- _WORK INSTRUCTIONS_:
a. What are all the events that the plan of distribution says will end the offering, whichever comes first?
b. Answer these questions from the plan of distribution:
(i) What is the cash price per share of Common Stock?
(ii) In what minimum increments may investors purchase shares?
(iii) Which company serves as the escrow agent for tendered funds?
c. In the plan of distribution, copy everything from "The shares being" down to "in this offering.", swapping "$1,000" for "$500".

- _SELECTED EXCERPT_:
PLAN OF DISTRIBUTION AND SELLING SECURITYHOLDERS

 

Plan of Distribution

 

AC PARTNERS, INC. is offering a maximum of 200,000,000 shares of Common Stock on a “best efforts” basis.

 

The cash price per share of Common Stock is $0.10.

 

The company intends to market the shares in this Offering both through online and offline means. Online marketing may take the form of contacting potential investors through electronic media and posting our Offering Circular or “testing the waters” materials on an online investment platform.

 

The offering will terminate at the earliest of: (1) the date at which the maximum offering amount has been sold, (2) the date which is one year from this offering being qualified by the Commission, and (3) the date at which the offering is earlier terminated by AC PARTNERS, INC. in its sole discretion.

 

The company may undertake one or more closings on an ongoing basis. After each closing, funds tendered by investors will be available to the company. After the initial closing of this offering, the company expects to hold closings on at least a monthly basis.

 

The company is offering its securities in only specified all states.

 

Incentives

 

The company intends to offer marketing promotions to encourage potential investors to invest, which may include offers such as offering a 10% discount on services to AC Partners shareholders.

 

TAX CONSEQUENCES FOR RECIPIENT (INCLUDING FEDERAL, STATE, LOCAL AND FOREIGN INCOME TAX CONSEQUENCES) WITH RESPECT TO THE INVESTMENT PURCHASE PACKAGES ARE THE SOLE RESPONSIBILITY OF THE INVESTOR. INVESTORS MUST CONSULT WITH THEIR OWN PERSONAL ACCOUNTANT(S) AND/OR TAX ADVISOR(S) REGARDING THESE MATTERS.

 

Minimum Offering Amount

 

The shares being offered will be issued in one or more closings. Investors may only purchase shares in minimum increments of $1,000. Potential investors should be aware that there can be no assurance that any additional funds will be invested in this offering.

 

Selling Shareholders

 

No shareholders, as of the date of this filing, have expressed an intention to sell securities into the offering. However, owners reserve the right to sell up to 15% of the overall amount raised; all net proceeds after deduction of founders' sale in this offering will go to AC PARTNERS, INC.

 

 

 

 10 

 

 

Investors’ Tender of Funds

 

After the Offering Statement has been qualified by the Securities and Exchange Commission (the “SEC”), the company will accept tenders of funds to purchase the shares. Prospective investors who submitted non-binding indications of interest during the “test the waters” period will receive an automated message from us indicating that the Offering is open for investment. (NOTE: AT THIS TIME NO “TEST THE WATER” PRESENTATIONS HAVE BEEN MADE, NO PROSPECTIVE INVESTIONS HAVE SUBMITTED INDICATIONS OF INTEREST AND NO PRESENTATION MATERIALS ARE AVAILABLE). We will conduct multiple closings on investments (so not all investors will receive their shares on the same date). Each time the company accepts funds transferred from the Escrow Agent is defined as a “Closing." The funds tendered by potential investors will be held by our escrow agent, Prime Trust, LLC (the “Escrow Agent”) and will be transferred to us at each Closing. The escrow agreement can be found in Exhibit 8 to the Offering Statement of which this Offering Circular is a part.

 

Process of Subscribing

 

You will be required to complete a subscription agreement in order to invest. The subscription agreement includes a representation by the investor to the effect that, if you are not an “accredited investor” as defined under securities law, you are investing an amount that does not exceed the greater of 10% of your annual income or 10% of your net worth (excluding your principal residence).

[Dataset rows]

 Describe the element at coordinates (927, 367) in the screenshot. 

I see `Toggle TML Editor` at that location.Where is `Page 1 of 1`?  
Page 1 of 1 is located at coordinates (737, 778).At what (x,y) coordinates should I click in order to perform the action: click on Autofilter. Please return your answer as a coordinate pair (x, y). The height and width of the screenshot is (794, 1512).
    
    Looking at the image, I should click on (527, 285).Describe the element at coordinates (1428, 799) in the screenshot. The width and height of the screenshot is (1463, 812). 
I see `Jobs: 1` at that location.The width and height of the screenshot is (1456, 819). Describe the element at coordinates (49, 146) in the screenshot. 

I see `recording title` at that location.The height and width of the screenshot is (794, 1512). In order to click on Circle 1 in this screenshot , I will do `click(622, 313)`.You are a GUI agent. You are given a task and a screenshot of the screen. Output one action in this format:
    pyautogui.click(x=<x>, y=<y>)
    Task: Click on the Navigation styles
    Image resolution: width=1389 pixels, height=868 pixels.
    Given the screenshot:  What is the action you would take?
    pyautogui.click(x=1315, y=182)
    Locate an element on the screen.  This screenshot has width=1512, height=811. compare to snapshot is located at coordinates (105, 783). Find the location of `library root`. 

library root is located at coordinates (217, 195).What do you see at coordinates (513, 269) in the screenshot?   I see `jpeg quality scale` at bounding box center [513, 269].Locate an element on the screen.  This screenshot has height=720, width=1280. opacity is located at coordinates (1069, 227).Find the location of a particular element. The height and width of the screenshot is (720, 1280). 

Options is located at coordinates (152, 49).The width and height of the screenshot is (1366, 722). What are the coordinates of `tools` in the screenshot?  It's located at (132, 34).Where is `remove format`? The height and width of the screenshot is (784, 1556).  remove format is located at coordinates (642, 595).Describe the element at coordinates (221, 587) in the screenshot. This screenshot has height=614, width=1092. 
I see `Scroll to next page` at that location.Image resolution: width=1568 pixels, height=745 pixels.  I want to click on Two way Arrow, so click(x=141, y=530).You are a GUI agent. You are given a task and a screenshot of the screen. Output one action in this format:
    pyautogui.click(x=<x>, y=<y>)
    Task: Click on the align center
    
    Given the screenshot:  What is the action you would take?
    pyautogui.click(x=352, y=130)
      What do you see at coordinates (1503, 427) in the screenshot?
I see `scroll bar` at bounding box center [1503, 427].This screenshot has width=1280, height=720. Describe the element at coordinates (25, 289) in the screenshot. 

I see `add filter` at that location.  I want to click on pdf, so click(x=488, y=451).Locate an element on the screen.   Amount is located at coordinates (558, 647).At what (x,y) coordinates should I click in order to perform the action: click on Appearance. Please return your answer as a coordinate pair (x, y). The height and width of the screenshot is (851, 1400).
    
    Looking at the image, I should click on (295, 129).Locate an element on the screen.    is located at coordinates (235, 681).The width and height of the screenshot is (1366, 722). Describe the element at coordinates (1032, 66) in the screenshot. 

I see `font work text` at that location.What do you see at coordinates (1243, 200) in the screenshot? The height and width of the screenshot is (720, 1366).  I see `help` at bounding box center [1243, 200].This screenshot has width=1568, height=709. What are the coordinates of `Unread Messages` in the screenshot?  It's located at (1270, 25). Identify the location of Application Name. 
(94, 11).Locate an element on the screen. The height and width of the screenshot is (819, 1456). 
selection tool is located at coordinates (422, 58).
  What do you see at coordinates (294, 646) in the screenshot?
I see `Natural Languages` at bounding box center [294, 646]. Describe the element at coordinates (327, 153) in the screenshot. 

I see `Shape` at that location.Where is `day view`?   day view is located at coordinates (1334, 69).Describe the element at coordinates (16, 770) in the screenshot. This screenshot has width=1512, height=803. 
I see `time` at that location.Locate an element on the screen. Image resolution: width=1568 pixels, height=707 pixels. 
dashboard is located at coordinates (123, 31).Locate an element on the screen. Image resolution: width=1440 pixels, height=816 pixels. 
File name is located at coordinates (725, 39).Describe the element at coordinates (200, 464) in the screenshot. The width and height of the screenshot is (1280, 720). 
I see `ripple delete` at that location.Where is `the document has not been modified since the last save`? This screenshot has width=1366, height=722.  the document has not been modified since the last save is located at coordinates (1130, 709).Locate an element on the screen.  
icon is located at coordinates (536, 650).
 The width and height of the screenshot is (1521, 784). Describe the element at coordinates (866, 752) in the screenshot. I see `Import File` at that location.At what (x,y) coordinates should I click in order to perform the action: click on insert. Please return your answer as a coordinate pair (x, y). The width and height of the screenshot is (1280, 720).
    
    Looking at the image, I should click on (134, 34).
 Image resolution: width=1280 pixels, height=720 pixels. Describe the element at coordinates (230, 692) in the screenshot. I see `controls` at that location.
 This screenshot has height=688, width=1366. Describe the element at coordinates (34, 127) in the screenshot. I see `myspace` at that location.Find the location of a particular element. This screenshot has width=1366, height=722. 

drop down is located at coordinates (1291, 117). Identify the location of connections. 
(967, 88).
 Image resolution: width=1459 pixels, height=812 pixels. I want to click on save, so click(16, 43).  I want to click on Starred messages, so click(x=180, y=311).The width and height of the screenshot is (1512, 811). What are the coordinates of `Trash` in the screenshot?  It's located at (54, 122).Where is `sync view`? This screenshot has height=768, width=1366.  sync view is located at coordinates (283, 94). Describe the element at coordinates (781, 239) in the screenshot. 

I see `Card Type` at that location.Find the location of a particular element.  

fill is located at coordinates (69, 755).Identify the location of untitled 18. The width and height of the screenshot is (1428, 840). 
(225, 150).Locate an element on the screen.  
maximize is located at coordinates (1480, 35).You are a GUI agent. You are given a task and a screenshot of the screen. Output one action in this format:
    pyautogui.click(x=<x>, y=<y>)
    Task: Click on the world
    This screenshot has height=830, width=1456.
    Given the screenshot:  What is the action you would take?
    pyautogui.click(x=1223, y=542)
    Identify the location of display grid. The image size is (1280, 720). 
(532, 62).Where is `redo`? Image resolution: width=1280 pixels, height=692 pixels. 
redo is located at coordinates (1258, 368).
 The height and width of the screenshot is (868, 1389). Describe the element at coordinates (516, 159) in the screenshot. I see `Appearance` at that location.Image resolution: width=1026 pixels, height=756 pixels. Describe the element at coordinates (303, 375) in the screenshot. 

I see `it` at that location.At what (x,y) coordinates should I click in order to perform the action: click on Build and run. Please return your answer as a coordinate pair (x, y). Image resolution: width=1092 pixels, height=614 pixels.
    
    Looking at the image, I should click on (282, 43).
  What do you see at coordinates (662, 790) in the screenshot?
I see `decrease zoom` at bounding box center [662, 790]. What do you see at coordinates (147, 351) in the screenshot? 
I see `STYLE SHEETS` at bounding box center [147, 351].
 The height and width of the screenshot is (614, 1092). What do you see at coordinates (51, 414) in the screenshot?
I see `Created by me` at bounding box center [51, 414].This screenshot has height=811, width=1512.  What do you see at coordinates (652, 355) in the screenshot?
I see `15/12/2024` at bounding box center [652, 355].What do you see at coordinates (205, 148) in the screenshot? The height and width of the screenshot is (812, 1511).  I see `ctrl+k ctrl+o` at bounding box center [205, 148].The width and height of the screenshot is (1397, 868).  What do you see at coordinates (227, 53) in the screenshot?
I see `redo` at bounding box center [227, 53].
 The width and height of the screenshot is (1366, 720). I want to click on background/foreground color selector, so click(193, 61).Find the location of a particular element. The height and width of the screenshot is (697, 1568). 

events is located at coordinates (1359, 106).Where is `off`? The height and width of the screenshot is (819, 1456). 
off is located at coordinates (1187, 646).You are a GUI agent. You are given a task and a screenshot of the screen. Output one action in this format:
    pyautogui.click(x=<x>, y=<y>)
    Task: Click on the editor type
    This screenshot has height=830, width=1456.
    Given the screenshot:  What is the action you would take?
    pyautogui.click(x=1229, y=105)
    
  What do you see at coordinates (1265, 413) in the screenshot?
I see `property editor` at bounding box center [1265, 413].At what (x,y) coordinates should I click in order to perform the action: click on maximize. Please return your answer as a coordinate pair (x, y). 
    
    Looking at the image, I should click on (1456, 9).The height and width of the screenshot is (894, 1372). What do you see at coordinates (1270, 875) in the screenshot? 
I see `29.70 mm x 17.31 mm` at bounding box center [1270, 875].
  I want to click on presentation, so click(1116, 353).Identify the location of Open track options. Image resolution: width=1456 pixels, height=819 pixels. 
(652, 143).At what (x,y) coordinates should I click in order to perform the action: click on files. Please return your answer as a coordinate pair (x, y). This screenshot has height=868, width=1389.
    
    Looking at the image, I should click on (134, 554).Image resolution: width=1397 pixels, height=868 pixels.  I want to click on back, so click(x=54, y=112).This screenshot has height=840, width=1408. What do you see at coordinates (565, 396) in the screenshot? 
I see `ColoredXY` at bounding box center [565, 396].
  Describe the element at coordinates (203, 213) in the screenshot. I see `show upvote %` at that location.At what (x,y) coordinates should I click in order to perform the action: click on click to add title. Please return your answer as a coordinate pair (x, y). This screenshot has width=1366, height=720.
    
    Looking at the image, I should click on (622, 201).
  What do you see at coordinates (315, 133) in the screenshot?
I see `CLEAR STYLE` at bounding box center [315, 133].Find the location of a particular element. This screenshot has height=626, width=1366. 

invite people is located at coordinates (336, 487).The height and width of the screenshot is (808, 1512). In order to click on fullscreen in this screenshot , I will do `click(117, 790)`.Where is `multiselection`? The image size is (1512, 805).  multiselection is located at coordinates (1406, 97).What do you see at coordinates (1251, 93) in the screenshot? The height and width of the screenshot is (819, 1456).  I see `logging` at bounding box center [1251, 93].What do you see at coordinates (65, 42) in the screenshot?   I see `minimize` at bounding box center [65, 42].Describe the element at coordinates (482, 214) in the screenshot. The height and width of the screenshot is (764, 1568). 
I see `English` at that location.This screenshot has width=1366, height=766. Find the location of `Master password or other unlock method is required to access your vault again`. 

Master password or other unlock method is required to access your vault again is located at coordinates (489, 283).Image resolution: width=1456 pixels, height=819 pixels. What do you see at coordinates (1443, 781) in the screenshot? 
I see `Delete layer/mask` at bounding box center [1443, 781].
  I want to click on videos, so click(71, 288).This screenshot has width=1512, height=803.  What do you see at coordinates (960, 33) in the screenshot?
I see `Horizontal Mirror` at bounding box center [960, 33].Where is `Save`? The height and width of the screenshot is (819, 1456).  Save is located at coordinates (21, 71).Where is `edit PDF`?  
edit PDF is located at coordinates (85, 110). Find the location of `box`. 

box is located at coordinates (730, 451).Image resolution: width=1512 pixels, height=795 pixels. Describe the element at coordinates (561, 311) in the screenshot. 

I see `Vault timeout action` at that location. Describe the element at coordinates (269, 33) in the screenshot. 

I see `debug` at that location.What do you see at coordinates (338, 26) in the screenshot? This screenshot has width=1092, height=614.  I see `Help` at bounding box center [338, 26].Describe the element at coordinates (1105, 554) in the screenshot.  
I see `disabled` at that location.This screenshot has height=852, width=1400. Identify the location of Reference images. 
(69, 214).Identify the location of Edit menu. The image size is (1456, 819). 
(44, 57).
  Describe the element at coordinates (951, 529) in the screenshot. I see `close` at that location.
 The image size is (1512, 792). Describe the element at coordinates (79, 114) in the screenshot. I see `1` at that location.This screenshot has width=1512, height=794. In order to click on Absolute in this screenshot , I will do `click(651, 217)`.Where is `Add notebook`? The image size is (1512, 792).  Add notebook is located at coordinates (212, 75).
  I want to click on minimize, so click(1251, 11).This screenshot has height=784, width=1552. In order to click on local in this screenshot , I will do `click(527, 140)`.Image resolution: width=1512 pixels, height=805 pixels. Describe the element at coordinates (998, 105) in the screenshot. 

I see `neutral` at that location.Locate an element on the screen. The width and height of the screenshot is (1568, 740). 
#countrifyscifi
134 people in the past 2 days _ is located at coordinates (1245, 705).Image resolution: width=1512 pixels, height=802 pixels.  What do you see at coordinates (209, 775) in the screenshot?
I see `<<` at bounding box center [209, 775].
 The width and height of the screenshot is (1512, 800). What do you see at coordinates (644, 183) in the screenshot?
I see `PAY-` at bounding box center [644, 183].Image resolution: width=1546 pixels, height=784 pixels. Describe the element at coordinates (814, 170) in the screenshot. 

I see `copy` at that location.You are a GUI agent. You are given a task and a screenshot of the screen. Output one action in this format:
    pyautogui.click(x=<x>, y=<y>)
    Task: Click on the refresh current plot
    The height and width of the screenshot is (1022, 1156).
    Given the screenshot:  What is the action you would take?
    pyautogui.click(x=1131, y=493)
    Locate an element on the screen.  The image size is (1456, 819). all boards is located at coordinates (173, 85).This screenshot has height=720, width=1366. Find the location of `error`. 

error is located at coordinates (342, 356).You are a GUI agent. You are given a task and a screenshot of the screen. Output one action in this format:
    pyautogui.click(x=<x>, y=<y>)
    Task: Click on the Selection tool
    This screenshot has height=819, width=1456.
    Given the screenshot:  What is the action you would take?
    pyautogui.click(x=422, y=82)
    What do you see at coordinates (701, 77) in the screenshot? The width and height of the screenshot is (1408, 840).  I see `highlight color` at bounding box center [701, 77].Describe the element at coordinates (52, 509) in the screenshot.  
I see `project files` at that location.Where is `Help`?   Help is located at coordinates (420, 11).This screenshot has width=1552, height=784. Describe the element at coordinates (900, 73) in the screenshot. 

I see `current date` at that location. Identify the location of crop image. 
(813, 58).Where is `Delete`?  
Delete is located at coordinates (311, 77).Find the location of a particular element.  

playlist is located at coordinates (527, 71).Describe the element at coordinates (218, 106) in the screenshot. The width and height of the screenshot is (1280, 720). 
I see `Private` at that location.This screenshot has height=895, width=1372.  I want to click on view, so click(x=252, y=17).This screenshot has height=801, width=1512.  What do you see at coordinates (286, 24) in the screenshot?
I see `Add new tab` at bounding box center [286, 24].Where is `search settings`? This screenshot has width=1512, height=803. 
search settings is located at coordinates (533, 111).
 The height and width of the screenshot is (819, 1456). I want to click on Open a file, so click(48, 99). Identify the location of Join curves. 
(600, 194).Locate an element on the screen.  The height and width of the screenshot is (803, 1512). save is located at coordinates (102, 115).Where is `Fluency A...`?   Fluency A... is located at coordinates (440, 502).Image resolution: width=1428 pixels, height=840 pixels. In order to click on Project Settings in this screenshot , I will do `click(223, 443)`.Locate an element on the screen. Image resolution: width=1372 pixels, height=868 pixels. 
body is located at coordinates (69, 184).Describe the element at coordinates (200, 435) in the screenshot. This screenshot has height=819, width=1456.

- _RESULTS OF THE EXERCISE_:
a.
- The date at which the maximum offering amount has been sold
- The date one year from the offering being qualified by the Commission
- The date at which AC PARTNERS, INC. terminates the offering earlier in its sole discretion

b.
(i) $0.10
(ii) $1,000
(iii) Prime Trust, LLC

c.
The shares being offered will be issued in one or more closings. Investors may only purchase shares in minimum increments of $500. Potential investors should be aware that there can be no assurance that any additional funds will be invested in this offering.